Wednesday, January 30, 2013

26.1.2013 Royalty and Religion Part II

Jewish Monument at Judenplatz
The first thing we did this morning was go to Judenplaz, this is the Jewish quarters where the majority of the Jews lived. There was a monument there recognizing the Jews killed in the Holocaust but to be completely honest it was extremely disappointing. It looked for all the world like it could have been a shed that housed an A.C. unit.
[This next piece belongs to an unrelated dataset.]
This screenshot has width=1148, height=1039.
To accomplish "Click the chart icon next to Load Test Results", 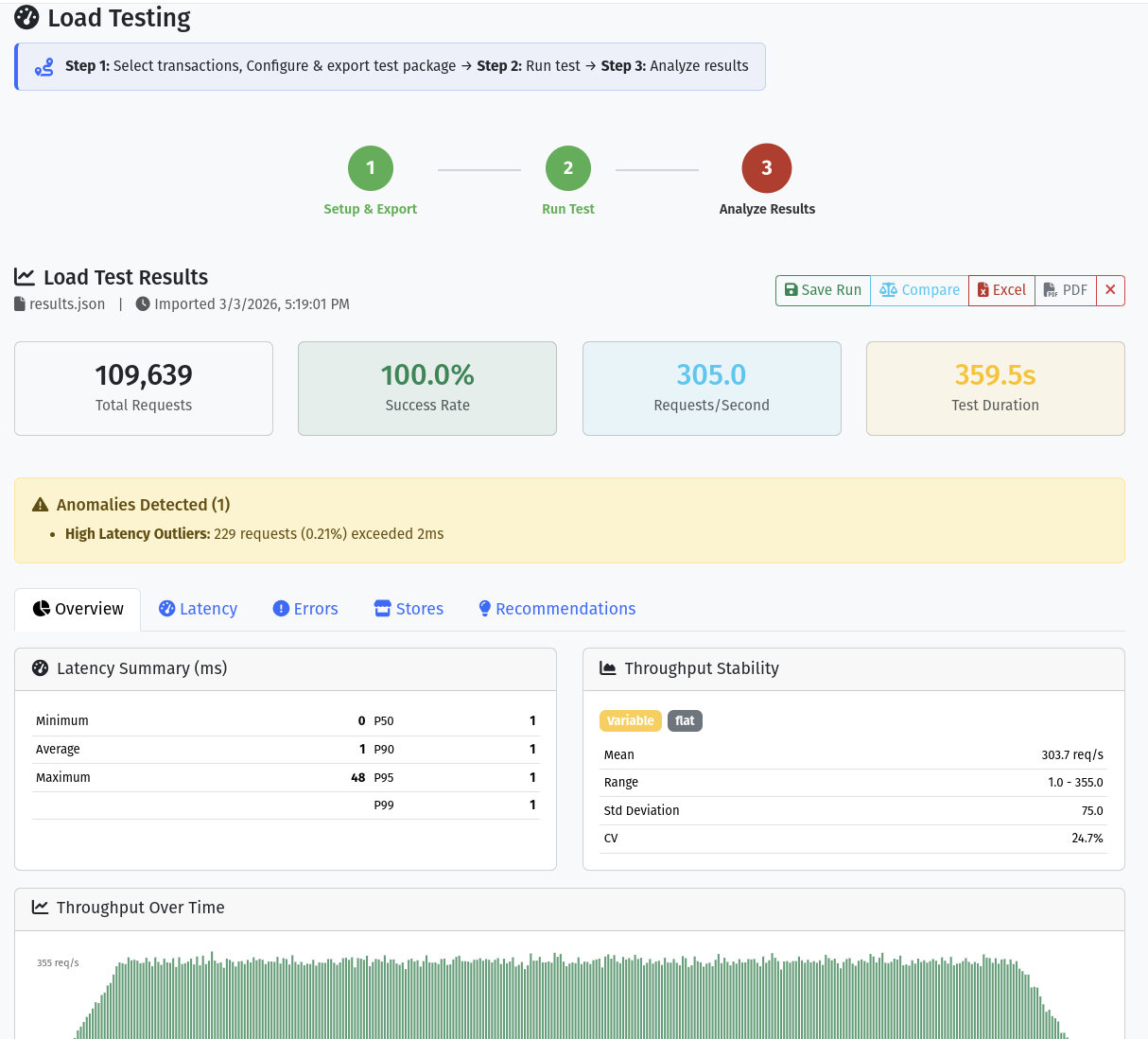I will (x=25, y=276).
The structure was supposed to have books on the outside but they didn’t look like books, there was not a lot written on the monument to tell people what it was, people had let their dogs use it as a bathroom, and to me the worst part was that it was obvious that no one cared about it or had put any significant though behind it besides that maybe they should make a memorial there.
Next we made a short stop to see a memorial for the Black Plague and quickly moved on to your next stop.
Everyday Silverware
A Cabinet designated to glasses
The next stop of the day was Hofburg, the downtown palace of Queen Elisabeth and Franz Joseph. Queen Elisabeth did not stay at the palace very often and was not as recognized by people as Franz Joseph’s mistress Sisi. The first floor of the palace was turned in a display for all of the royal dishes and silverware. It got a little over whelming because you couldn’t turn your head without seeing more dishes and at the end we were trying to figure out how to get to the next floor. It was really interesting to see how tastes progressed in the royal family along with what the everyday use dishes looked like versus dishes they used for extravagant meals with special guests. Once we got out of the maze of dishes we went to the second floor. The first part of the second floor was designated to what Queen Elisabeth was like including her reaction to her son’s death and her obsession with her physical appearance. After the section about Queen Elisabeth we got to tour some rooms in the house. My favorite was the ballroom. It was enormous, with beautiful paintings on the ceilings, and lots and lots of sparkly crystals on the chandeliers and candles mounted on the walls. It was interesting to see the difference between this palace and Schonbrunn. Hofburg felt smaller and therefore less formal than Schonbrunn did, I think that probably had a lot to do with the fact that there were family portraits in a lot of the rooms that we got to tour.
Welcome to Vienna!
After our tour of Hofburg we rode a bus to the top of one of the first Alps near Vienna and got an aerial view of Vienna in the snow which was absolutely gorgeous.
Interior of St. Stephens Cathedral
Our final stop today was St. Stephens Cathedral. When we got there, there were people setting up for mass the next day. We got to look around the church and listen to a group of strings play some beautiful songs.